At the end of the third week of tests and consultations, the baffled patient looks around at all the reports and print outs, with technical language, numbers and disconnected information about specific aspects of his well-being. His girlfriend enters the room and says, “I see these reports, you have been to umpteen specialists and have spent a lot of time and money, but are you healthy?”
Don’t you feel for that poor man? He has so much information to hand, all technically accurate, precise and delivered with care, diligence and expense – yet resulting in so little knowledge, let alone wisdom. Certainly it gives him no basis to plan for the future.
Maybe a simple trip to his general practitioner would have given him more insight into his overall health than those individual specialists? And it may have identified a more generic cause of his problems that could not be accessed by such focused attention to detail within individual and isolated branches of medicine. It would certainly have taken less time and cost a lot less.
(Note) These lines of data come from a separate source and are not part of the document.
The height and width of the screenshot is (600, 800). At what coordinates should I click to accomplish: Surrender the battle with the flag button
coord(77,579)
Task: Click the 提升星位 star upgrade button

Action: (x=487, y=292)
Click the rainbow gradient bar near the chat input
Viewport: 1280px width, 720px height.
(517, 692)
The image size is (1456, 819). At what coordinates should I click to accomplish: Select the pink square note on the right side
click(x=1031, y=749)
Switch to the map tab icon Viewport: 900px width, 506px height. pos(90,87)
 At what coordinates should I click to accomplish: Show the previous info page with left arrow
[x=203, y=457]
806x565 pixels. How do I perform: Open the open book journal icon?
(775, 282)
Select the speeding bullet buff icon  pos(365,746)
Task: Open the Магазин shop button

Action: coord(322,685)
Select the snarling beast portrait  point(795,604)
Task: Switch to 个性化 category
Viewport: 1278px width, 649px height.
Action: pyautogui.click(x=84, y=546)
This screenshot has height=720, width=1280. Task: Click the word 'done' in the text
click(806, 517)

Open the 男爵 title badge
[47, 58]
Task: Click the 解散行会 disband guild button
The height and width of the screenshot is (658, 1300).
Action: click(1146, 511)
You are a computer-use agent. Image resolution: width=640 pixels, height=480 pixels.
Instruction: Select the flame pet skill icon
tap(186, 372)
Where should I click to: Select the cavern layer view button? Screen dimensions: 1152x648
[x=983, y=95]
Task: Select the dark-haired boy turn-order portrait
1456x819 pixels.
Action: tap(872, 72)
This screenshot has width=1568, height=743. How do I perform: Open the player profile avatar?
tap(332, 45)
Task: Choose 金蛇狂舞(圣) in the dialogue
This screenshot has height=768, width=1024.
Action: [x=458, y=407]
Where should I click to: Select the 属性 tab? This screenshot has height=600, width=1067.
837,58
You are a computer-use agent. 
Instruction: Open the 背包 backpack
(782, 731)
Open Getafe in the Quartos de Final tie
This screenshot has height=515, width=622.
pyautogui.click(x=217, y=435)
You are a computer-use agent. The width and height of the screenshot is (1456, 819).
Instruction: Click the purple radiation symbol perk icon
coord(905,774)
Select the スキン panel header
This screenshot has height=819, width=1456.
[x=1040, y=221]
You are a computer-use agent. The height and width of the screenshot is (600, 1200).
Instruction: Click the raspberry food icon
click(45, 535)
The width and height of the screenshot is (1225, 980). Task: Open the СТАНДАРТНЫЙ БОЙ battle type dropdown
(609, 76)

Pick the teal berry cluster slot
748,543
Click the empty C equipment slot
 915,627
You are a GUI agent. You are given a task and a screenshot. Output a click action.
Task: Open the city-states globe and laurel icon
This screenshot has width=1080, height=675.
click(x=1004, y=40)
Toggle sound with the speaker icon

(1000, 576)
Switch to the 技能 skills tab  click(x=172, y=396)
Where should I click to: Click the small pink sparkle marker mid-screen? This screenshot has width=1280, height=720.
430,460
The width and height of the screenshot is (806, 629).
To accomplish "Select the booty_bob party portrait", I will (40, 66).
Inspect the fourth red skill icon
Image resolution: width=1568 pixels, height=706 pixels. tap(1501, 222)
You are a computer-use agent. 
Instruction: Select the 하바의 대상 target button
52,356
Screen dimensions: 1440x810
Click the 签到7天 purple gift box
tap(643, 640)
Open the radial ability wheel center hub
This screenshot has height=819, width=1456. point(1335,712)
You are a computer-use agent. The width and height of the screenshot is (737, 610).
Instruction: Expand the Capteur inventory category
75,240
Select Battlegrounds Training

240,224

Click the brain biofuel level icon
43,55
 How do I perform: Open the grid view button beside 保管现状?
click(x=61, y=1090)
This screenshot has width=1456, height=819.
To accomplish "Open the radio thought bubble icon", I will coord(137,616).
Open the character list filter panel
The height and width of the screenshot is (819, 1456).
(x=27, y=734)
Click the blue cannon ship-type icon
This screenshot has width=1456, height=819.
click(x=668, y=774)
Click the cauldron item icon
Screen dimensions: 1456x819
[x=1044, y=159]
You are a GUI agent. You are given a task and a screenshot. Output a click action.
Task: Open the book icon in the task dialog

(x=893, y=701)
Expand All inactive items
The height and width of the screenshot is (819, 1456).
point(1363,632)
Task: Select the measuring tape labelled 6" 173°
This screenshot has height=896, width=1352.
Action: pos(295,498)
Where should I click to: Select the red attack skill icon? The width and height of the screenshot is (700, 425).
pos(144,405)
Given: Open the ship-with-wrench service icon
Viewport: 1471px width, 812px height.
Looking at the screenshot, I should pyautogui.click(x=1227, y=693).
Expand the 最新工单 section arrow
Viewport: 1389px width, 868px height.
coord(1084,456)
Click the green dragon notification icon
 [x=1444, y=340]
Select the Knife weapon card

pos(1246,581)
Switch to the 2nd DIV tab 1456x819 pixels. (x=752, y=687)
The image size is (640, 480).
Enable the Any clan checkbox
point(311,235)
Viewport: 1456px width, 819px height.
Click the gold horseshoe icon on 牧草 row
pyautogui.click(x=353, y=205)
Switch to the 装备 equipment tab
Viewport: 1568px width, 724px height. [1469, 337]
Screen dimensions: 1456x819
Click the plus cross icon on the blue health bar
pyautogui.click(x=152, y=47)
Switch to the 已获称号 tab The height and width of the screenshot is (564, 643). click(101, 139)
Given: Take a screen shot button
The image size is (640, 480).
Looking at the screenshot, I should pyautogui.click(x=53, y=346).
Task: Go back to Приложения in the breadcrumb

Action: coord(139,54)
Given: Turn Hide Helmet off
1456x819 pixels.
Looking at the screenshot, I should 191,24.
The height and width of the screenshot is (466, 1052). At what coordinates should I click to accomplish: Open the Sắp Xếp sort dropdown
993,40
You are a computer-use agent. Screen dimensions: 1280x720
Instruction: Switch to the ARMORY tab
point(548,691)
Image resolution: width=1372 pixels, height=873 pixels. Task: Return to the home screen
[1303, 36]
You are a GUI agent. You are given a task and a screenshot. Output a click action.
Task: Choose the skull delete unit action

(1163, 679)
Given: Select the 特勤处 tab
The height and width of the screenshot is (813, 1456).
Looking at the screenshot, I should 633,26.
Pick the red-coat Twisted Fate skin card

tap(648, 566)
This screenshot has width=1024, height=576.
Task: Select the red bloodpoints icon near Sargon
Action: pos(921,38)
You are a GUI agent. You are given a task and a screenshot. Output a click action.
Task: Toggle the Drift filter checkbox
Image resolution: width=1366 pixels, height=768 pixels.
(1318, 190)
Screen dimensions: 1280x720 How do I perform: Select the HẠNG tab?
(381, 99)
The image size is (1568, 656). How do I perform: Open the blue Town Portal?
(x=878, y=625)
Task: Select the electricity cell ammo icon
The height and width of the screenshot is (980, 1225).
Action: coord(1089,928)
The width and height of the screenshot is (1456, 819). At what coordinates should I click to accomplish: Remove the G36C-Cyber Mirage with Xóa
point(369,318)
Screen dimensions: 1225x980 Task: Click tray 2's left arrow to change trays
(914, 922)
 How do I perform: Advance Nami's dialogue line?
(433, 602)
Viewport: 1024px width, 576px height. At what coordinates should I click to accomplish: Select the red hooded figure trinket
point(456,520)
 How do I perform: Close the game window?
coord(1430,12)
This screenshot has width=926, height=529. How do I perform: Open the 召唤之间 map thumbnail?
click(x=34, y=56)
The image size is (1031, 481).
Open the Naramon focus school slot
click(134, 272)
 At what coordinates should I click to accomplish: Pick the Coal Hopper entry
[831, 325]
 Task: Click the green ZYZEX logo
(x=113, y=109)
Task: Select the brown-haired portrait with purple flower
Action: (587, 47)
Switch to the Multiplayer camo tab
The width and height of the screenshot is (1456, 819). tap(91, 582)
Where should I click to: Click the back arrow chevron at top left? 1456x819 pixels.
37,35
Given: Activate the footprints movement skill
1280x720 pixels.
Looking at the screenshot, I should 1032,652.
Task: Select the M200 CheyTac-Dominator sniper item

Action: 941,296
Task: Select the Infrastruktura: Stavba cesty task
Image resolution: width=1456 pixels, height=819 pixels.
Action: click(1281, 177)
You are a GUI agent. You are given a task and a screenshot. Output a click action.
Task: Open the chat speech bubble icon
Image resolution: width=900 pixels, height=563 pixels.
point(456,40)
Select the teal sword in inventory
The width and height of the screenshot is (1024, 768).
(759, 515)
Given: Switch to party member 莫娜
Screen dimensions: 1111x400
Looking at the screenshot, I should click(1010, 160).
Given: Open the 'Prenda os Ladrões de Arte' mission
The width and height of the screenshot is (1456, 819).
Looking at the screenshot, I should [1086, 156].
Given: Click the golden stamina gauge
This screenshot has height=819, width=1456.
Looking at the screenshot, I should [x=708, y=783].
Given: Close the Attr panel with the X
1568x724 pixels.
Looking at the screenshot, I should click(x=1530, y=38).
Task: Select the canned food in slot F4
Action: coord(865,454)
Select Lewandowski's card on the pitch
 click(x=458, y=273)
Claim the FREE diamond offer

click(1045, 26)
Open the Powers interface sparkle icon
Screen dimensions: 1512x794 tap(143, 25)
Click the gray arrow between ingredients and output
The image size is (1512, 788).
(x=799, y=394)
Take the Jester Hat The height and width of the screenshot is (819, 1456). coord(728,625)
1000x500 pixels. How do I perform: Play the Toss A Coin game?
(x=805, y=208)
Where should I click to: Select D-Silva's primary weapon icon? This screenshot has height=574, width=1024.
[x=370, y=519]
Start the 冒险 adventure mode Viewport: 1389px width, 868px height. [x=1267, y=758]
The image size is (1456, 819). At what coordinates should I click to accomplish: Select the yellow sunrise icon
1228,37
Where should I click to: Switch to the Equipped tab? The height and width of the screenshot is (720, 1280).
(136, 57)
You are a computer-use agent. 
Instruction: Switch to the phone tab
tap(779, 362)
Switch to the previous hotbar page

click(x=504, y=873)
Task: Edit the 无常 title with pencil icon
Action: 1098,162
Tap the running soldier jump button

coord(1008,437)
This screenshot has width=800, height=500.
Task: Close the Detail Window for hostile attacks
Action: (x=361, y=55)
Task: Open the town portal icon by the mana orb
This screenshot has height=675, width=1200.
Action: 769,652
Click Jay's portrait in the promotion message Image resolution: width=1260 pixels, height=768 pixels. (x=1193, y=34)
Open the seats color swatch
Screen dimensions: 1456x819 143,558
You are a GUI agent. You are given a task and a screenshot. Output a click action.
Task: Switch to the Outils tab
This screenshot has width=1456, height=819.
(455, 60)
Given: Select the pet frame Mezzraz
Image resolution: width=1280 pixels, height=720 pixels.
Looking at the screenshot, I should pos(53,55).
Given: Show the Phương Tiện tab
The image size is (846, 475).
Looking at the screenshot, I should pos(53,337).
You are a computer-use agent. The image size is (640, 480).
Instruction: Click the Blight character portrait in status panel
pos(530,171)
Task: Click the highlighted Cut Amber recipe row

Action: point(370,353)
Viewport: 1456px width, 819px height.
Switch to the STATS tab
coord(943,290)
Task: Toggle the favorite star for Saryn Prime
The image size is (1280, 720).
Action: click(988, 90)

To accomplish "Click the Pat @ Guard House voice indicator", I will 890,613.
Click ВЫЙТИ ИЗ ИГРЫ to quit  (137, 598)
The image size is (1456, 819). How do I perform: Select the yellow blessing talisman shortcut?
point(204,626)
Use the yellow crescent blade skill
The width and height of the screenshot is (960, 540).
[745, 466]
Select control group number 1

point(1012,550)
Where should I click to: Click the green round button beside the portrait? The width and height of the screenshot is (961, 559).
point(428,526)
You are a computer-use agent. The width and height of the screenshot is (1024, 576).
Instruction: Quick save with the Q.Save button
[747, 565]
But sometimes we over complicate things. Look at our companies today. Many of them are complex beasts – with the economic power of some nation states. Apple, the world’s largest company, has a market capitalization that would catapult it close to G20 membership – at over $600 billion it has the economic might bettered only by 20 countries on the planet. And as businesses have grown, our expectations in terms of the information they produce, has changed too. In 1947 Unilever, a complex, large, multinational company even in those days, published an annual report of some 32 pages.
Today, it is unexceptional for a business to produce an annual report running to several hundred pages, alongside many others such as a sustainability report. Within the annual report will be individual segmented reports on, for example, governance. As if that suite of information was not enough, the company’s website might provide additional information and the company will more than likely deliver presentations to financial analysts. Analysts themselves will interpret this data and information and produce reports on companies to investors, while the media will add a further layer of interpretation highlighting – perhaps sometimes exaggerating – a tiny aspect of a company’s performance to provide news value, if not necessarily adding insight into business strategy.
But, to paraphrase the girlfriend of our patient above: “Is the company healthy?” This is surely the question anyone with an interest in the long-term viability of the business is asking – whether a provider of financial capital, employee, supplier or customer. So how about setting a new challenge to companies to answer the following question:
“How are the factors that go towards making your company successful over the short, medium and long-term, working in harmony to deliver that purpose?”
This may seem like too general a question: too high level for our detailed and content-hungry minds. Yet even a cursory analysis of corporate failures and scandals in recent years – Enron, RBS, Toshiba and Volkswagen to take just four – reveals that the devil is often not in the detail at all, but hidden in plain sight. The market has quite often missed something obvious, visible and that has been noted either in the company’s own reports or in media commentary, perhaps concerning the governance, strategy or management of the business. While visible, these are not necessarily forensic issues that require specialist insight or lengthy reports. Indeed, often the lengthy reports obscure vital information and make it harder for stakeholders to reach a conclusion about the overall health of the company.
We need to rethink the system of corporate reporting so that it delivers insights that inform, not obscure, the general picture of company health. We need a system that delivers “general practitioner-level” insight into the overall health of the business, ensuring that the obvious issues are not batted away. When it is the norm for a company to answer that basic question about its general health in a clear, concise manner, we will truly begin to understand the leading indicators of future value, which I believe is the basis of a more inclusive, less risky and – ultimately – healthy global economy.